Workout/Dietary Info and help

okay guys, i've been a longtime OG/UG/ and SC guy here. The advice is always killer. But, right now, i'm looking for something that's different.

Currently, i do the following exercise.

Day 1: Chest/Triceps
Day 2: Back/Biceps
Day 3: Shoulders/Legs
Day 4: Cardio Day

Now, currently, i think i need to actually get a good workout routine for both cardio and weight gain. Also, any supplement advice cause currently, i am taking nothing. I'm just trying to eat healthy and stay active.

I was looking at John Stone's Fitness site and that got me intreged. I have never done the HIIT training, but i have done stuff like scrapper's routine. I guess what i'm saying is that does anyone have a routine that works for them off hand and any supplement advice. I want to transform myself back into very very good shape and I'm a young chap (21 y.o.). So, i want to push myself to get into very good shape and physique.

Any advice?

Check out CrossFit (crossfit.com) as well as Taku's intervals and, as you mentioned, Scrapper's stuff.

i have had a great time with CrossFit training combined with the Zone and Paleo diets. The only supplements i take is wild salmon oil. Make sure your diet is in order before playing around with supplements, anyway. The basics: lean mean, fish, seafood, vegetables, nuts and seed, some fruit, little starch, no sugar.

Oh, and routine is the last thing you need. One of the keys to success in S&C is variation.

Hope this helps.

john

yeah, i'm really trying to cut down the sugar. I'm only going to try to get it from natural occuring ones like fruits and maybe powerade. That's about it.

Taku's intervals, eh?

How about lifting routines?

man, i was checking out the paleo diet. That's fucken hardcore dude.

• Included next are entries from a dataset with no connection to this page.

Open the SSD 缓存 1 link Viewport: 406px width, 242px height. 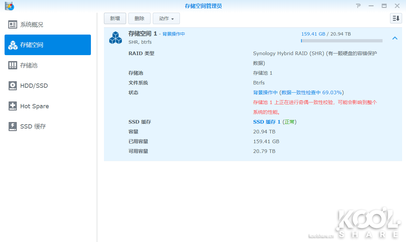coord(267,122)
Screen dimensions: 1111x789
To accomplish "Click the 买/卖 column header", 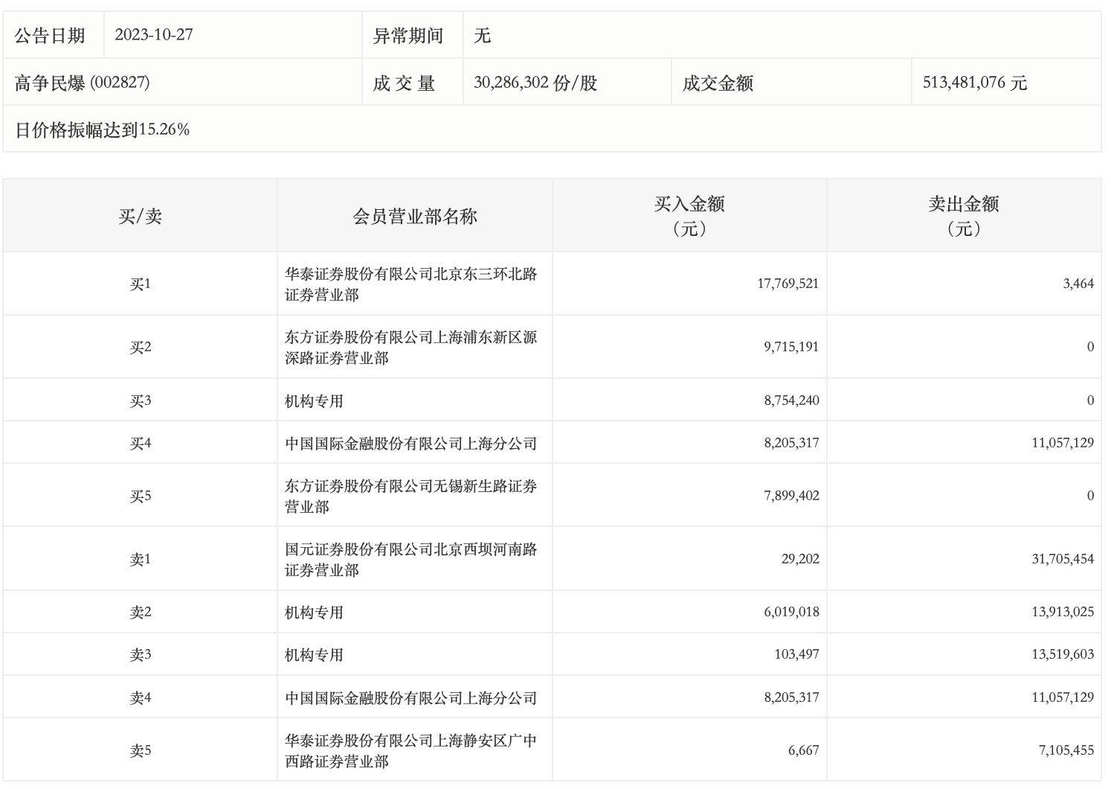I will point(140,217).
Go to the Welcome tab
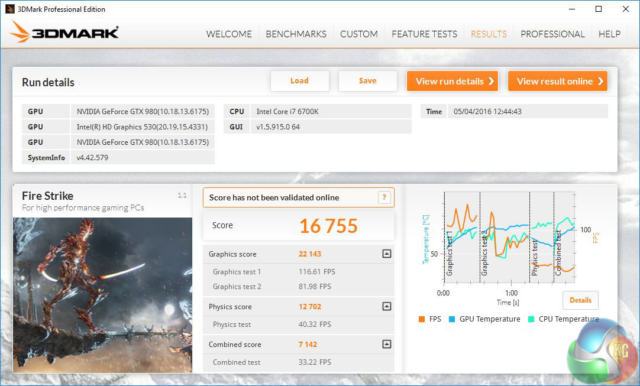This screenshot has width=640, height=386. point(229,34)
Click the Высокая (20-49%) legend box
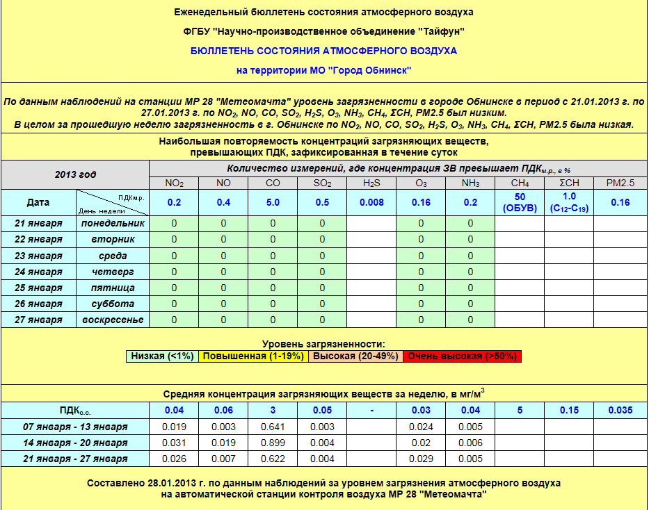This screenshot has width=649, height=510. [355, 356]
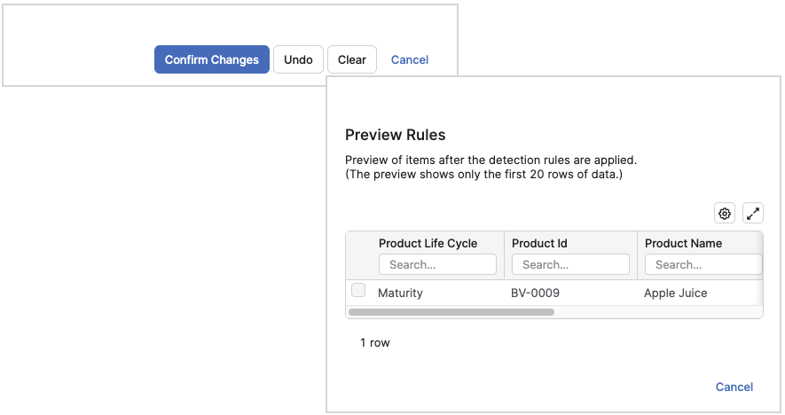Select the Maturity cell

point(400,293)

Yeah, the Paleo diet is pretty extreme. The gist of it, though, is what i mentioned before: lean meat, fish, seafood, vegetables, nuts and seed, some fruit, little starch, no sugar.

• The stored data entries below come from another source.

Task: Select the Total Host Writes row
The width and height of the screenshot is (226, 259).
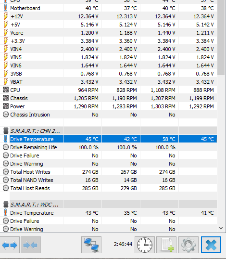Action: pos(108,172)
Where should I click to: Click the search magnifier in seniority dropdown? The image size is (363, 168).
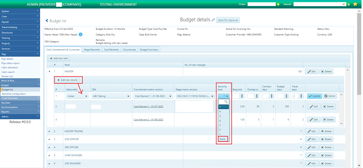[x=226, y=101]
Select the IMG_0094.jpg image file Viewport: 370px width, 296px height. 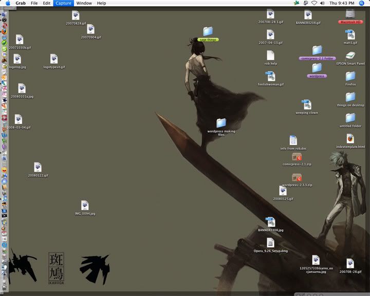85,206
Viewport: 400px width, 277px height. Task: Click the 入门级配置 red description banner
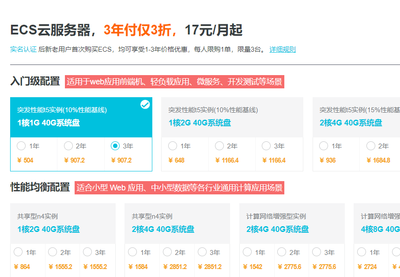174,82
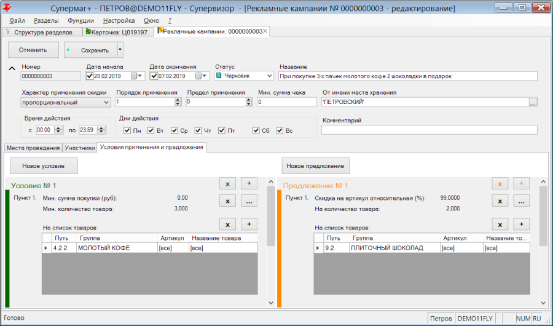The height and width of the screenshot is (326, 553).
Task: Remove Предложение № 1 with orange x
Action: [500, 184]
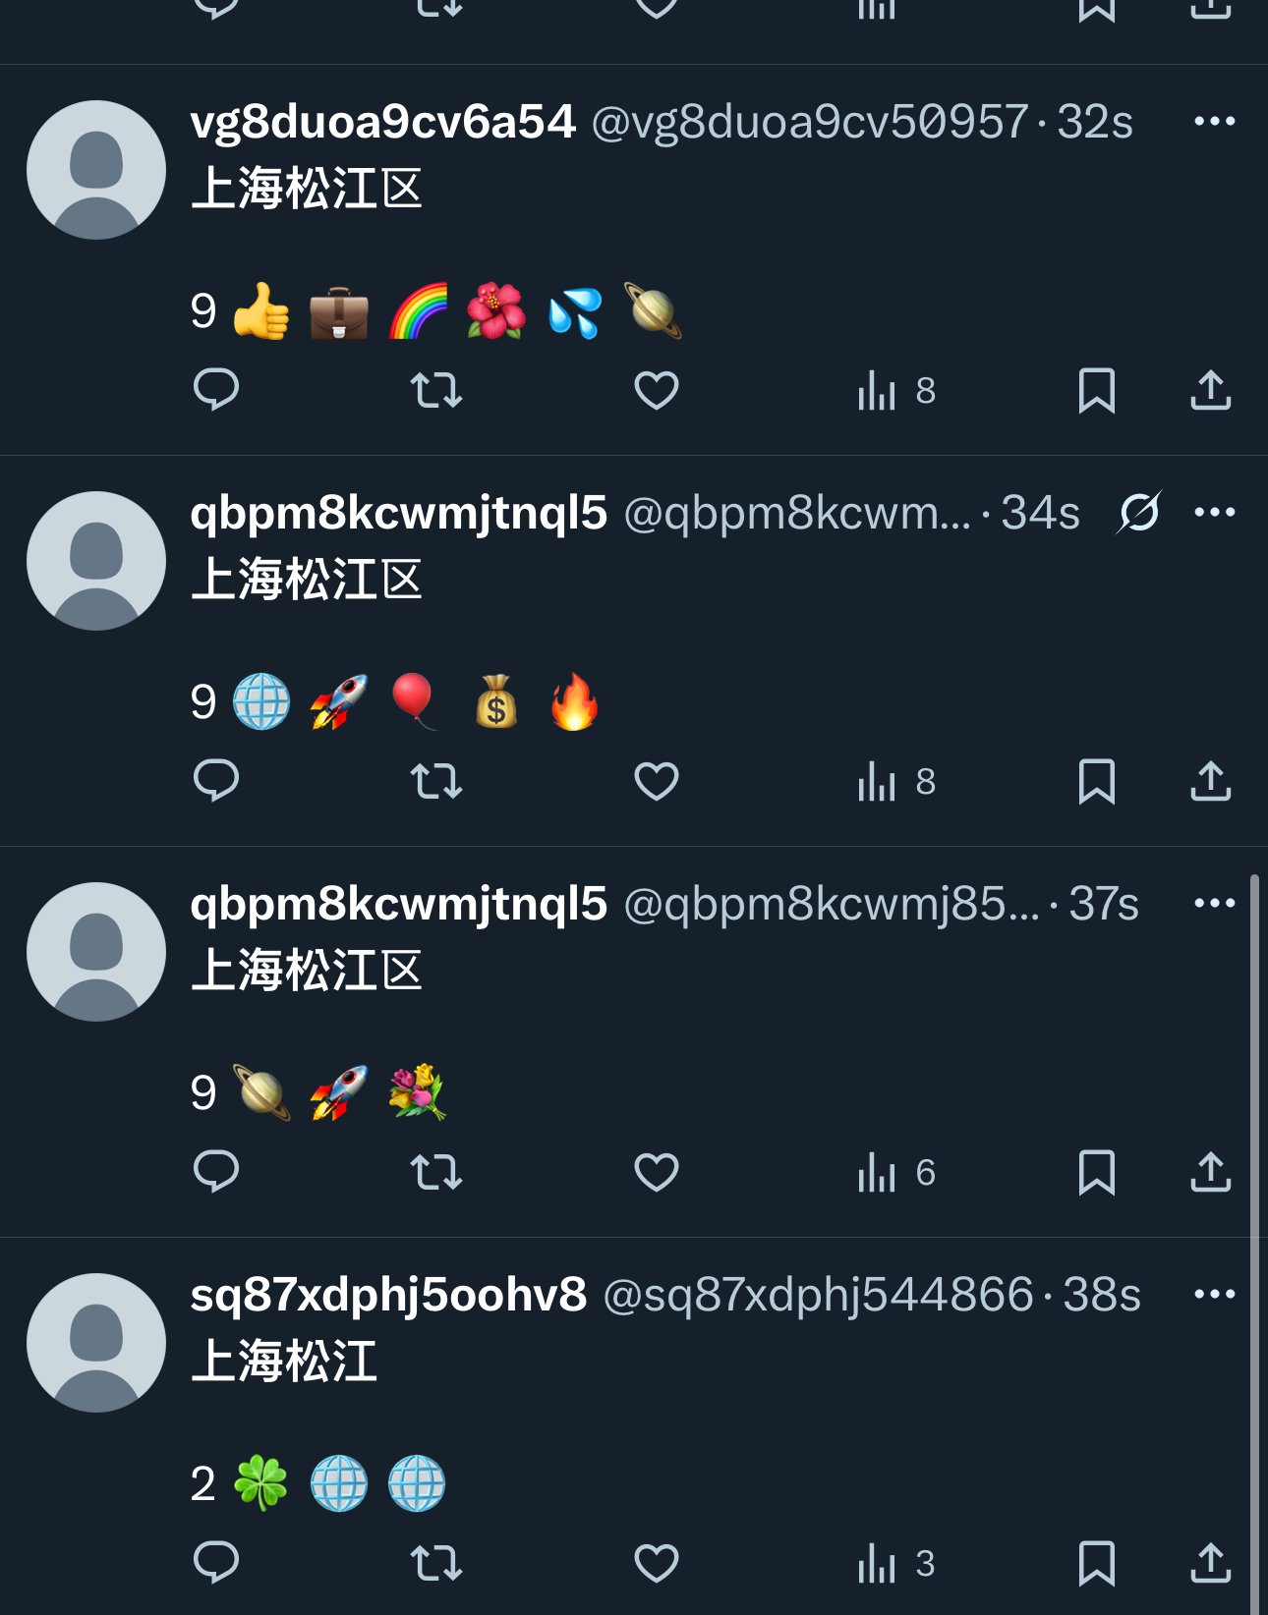Bookmark the sq87xdphj5oohv8 post
Screen dimensions: 1268x1615
(1097, 1563)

For lifting routines, this depends on what your goals are. CrossFit is a GPP (General Physical Preparedness) program. This means that it is intended to develop a well rounded fitness, covering recognized markers of fitness: strength, power, speed, stamina, endurance, coordination, agility, balance, accuracy, and flexibility. If for some reason you need to focus more on one or two specific areas (strength, for example), then there are other approaches that you can encorporate into your GPP program.

For strength, i've played with Dan John's OLAD (One Lift A Day) program (check out his article on T-Nation) but only for a little. Others have had some pretty good success with it. Other folks have also mentioned the WestSide Barbell approach and WSFSB (WestSide For Skinny Bastards) as being good programs.

My thoughts are to start with something like CrossFit for your GPP and see how it goes. Depending on where you are now, you will in all likelyhood gain strength in addition to some killer stamina and endurance. If you still find that you need to beef up one or two areas, then you might want to look to something like OLAD or WSFSB.

Hope this helps.

john

(edited for spelling)

Can't seem to give up the kool-aid...that's the downfall of my diet.

any site recommendations for the workout routines?